Please reproduce the lines of the records below word for word, starting at the line that contains "Give award to weareonechampionship's reply" and continuing through the final line of the records.

# Start of Source data

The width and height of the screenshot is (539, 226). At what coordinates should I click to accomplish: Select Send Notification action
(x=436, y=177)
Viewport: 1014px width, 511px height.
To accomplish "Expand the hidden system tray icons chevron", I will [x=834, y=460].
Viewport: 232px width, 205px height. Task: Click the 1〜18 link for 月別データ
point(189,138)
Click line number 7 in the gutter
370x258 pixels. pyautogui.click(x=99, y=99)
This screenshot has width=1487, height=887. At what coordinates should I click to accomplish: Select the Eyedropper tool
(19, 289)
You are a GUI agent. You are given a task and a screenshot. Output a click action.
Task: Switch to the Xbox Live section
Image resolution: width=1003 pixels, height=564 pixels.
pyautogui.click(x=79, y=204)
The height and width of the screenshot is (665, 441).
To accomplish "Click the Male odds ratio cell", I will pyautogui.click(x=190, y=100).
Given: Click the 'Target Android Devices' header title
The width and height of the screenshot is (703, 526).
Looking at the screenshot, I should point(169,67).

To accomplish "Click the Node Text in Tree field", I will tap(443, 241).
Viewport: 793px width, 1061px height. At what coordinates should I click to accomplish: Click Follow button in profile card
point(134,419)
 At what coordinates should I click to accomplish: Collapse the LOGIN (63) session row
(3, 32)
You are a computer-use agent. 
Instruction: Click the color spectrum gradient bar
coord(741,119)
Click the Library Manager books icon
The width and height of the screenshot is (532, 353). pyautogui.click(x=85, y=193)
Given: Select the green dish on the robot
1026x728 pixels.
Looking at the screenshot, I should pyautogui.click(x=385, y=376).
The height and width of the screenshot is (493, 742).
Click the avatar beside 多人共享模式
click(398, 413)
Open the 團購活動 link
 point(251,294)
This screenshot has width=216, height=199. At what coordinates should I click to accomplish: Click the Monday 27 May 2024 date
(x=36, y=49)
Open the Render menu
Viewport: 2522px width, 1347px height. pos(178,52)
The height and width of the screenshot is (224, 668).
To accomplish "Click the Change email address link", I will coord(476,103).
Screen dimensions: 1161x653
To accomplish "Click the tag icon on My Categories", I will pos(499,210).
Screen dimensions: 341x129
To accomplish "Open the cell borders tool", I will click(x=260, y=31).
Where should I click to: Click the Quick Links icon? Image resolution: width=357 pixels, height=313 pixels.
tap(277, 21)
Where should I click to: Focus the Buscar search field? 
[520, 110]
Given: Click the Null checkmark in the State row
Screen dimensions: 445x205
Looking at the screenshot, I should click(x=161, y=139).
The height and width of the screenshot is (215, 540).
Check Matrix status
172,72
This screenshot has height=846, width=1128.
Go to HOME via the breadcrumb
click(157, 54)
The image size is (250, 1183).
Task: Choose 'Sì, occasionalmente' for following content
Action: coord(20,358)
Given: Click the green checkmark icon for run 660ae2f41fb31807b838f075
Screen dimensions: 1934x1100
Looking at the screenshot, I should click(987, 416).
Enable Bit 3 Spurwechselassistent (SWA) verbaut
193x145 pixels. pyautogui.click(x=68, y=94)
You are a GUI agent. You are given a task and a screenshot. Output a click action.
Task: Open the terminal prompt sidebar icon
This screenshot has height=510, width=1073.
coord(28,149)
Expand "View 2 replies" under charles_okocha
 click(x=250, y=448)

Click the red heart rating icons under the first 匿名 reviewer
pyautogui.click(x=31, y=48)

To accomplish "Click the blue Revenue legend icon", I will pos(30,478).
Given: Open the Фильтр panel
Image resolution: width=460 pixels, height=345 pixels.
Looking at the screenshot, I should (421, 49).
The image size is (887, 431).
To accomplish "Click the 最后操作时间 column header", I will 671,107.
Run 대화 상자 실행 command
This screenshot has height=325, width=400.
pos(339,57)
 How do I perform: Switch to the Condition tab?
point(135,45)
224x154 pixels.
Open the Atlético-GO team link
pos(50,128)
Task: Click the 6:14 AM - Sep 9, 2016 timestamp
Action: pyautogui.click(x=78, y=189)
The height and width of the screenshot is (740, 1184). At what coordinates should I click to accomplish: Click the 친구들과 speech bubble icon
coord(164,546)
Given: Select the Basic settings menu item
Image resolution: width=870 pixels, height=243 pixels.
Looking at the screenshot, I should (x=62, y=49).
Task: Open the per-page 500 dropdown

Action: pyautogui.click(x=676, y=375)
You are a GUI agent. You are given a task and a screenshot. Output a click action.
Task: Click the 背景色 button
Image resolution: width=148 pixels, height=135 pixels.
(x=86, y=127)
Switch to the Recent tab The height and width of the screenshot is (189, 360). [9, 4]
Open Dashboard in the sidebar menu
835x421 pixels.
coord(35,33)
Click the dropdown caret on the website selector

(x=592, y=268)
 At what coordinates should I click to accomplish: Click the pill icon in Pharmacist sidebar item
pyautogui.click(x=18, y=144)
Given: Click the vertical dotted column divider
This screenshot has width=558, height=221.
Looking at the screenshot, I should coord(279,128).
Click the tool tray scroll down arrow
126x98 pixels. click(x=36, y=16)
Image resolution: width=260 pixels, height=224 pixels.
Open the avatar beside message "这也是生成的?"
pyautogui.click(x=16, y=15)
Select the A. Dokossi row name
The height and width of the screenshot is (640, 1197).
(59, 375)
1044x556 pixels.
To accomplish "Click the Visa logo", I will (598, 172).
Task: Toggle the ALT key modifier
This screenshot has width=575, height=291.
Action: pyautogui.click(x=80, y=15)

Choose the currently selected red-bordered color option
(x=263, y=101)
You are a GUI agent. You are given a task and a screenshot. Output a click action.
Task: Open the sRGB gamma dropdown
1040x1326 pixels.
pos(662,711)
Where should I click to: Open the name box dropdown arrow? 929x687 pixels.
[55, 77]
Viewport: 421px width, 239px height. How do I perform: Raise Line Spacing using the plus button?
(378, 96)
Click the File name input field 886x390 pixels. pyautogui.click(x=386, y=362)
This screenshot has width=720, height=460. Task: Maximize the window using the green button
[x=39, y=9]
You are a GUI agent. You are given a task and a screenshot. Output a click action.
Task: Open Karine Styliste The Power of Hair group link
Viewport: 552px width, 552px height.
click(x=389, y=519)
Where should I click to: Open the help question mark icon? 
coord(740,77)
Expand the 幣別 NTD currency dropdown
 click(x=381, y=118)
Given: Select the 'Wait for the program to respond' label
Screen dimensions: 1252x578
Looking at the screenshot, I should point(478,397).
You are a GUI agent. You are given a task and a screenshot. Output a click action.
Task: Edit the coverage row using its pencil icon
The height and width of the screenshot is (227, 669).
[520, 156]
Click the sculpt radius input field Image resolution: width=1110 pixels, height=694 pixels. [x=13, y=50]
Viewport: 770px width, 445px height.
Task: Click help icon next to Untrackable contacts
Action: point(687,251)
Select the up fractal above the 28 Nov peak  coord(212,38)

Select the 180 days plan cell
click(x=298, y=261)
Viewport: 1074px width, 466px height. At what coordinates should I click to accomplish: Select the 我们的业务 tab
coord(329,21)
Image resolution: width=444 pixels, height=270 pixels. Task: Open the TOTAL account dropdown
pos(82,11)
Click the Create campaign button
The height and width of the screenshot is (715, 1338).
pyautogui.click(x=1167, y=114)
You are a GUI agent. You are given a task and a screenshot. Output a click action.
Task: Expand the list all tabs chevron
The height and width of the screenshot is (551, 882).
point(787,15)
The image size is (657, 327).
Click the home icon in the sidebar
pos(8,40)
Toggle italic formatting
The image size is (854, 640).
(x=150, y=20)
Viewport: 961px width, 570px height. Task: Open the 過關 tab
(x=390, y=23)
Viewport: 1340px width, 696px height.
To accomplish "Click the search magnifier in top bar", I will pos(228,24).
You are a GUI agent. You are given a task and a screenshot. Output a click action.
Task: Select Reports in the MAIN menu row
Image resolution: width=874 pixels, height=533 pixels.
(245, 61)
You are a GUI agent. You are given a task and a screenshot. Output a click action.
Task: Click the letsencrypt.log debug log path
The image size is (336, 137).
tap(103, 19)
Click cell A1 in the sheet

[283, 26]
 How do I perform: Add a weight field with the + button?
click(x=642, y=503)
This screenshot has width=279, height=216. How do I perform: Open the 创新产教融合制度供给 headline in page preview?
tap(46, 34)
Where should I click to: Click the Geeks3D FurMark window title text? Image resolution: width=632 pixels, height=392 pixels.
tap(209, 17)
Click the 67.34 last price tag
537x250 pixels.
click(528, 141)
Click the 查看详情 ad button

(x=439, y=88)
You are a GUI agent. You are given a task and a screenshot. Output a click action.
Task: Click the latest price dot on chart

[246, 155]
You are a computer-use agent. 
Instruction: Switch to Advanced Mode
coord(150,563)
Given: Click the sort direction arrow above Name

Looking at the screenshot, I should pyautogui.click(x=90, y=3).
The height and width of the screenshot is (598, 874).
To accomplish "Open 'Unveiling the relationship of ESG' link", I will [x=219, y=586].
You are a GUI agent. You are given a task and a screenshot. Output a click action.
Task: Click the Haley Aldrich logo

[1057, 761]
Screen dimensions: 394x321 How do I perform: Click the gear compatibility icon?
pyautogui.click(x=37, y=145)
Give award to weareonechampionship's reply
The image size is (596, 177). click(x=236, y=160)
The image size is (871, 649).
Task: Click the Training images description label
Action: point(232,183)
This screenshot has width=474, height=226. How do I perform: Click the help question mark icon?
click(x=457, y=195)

# End of Source data

Result:
Give award to weareonechampionship's reply
The image size is (596, 177). click(x=236, y=160)
The image size is (871, 649).
Task: Click the Training images description label
Action: point(232,183)
This screenshot has width=474, height=226. How do I perform: Click the help question mark icon?
click(x=457, y=195)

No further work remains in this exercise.